> **DATASET EXTRACT**
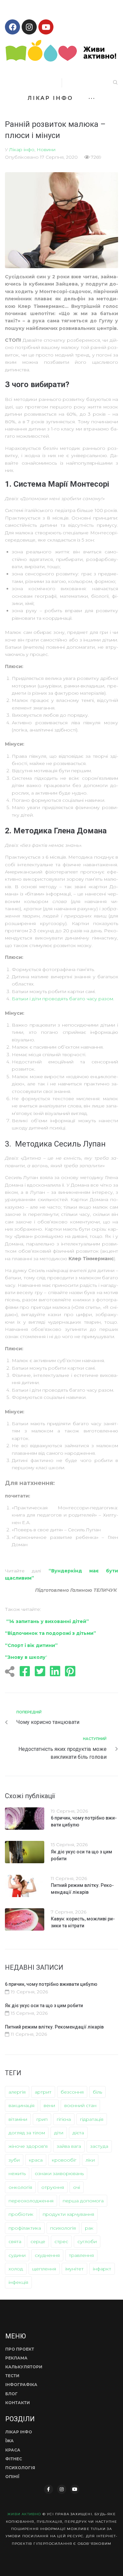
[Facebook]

--

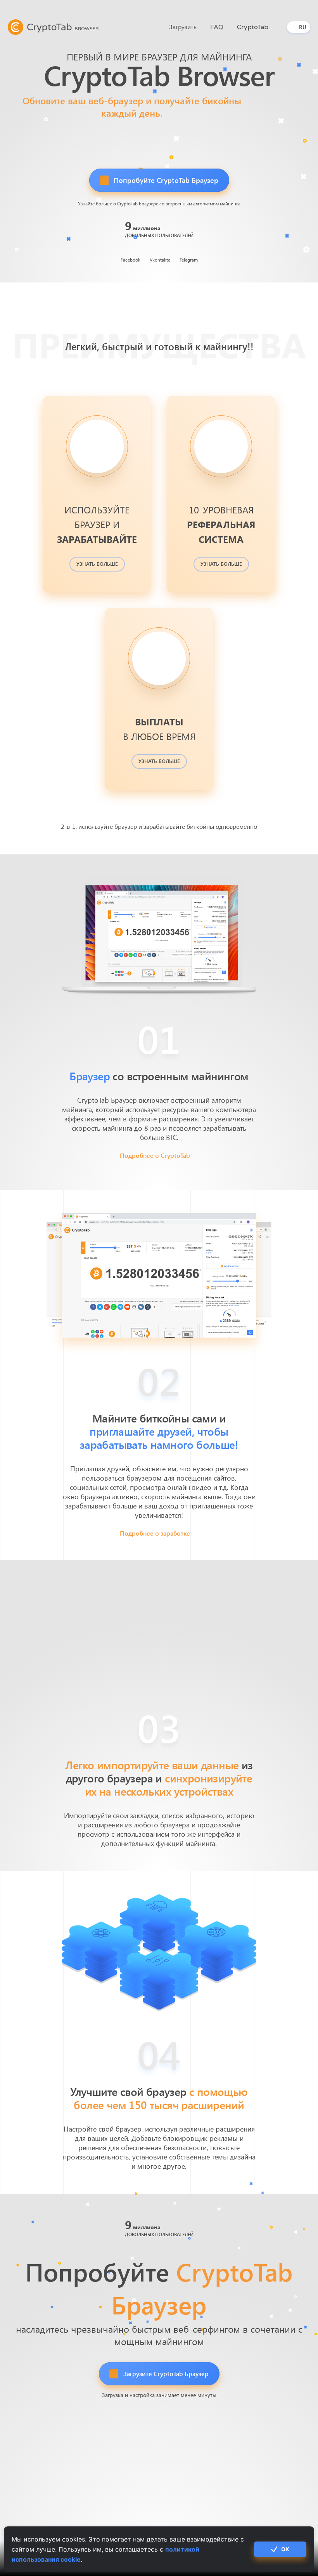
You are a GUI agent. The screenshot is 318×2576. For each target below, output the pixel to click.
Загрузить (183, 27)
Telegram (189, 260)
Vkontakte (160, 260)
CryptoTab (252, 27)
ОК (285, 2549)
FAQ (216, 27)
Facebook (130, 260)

> **WHAT NEEDS TO BE DONE**
Beginning at the line with "You are a GUI" and ending at the line with "Facebook (130, 260)", reproduce each line of the data above exactly, and add no other lines.

> **ANSWER TO THIS EXERCISE**
You are a GUI agent. The screenshot is 318×2576. For each target below, output the pixel to click.
Загрузить (183, 27)
Telegram (189, 260)
Vkontakte (160, 260)
CryptoTab (252, 27)
ОК (285, 2549)
FAQ (216, 27)
Facebook (130, 260)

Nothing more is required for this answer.